#### Work required:
Could you print, exactly as they stand, the lines from the one holding "Image resolution: width=802" to the end of the data below, and nothing more?

━━━━

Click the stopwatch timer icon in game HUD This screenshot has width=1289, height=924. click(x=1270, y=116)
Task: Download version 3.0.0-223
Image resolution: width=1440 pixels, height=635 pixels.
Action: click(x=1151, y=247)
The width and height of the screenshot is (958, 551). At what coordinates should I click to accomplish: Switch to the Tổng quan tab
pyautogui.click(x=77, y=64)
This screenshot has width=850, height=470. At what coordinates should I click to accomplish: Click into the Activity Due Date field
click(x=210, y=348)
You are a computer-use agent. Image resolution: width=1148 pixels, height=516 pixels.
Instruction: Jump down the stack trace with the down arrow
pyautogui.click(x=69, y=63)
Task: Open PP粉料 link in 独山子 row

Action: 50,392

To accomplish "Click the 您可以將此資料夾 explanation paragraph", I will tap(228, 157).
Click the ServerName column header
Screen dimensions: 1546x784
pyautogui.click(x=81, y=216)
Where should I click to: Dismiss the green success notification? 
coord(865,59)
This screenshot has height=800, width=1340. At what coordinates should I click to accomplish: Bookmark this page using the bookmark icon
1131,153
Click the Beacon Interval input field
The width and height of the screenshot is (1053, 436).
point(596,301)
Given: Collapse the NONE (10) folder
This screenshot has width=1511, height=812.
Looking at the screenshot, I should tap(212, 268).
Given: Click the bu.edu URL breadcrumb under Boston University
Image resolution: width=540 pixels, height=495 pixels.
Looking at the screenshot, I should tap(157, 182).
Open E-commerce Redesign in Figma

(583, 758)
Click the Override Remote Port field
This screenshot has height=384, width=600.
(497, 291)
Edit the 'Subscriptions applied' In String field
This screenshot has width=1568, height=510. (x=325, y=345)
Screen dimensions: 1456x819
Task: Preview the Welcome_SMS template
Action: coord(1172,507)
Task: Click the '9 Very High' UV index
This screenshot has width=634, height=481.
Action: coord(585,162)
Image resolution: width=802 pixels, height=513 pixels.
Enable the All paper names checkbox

━━━━

#### Output below:
Image resolution: width=802 pixels, height=513 pixels.
Enable the All paper names checkbox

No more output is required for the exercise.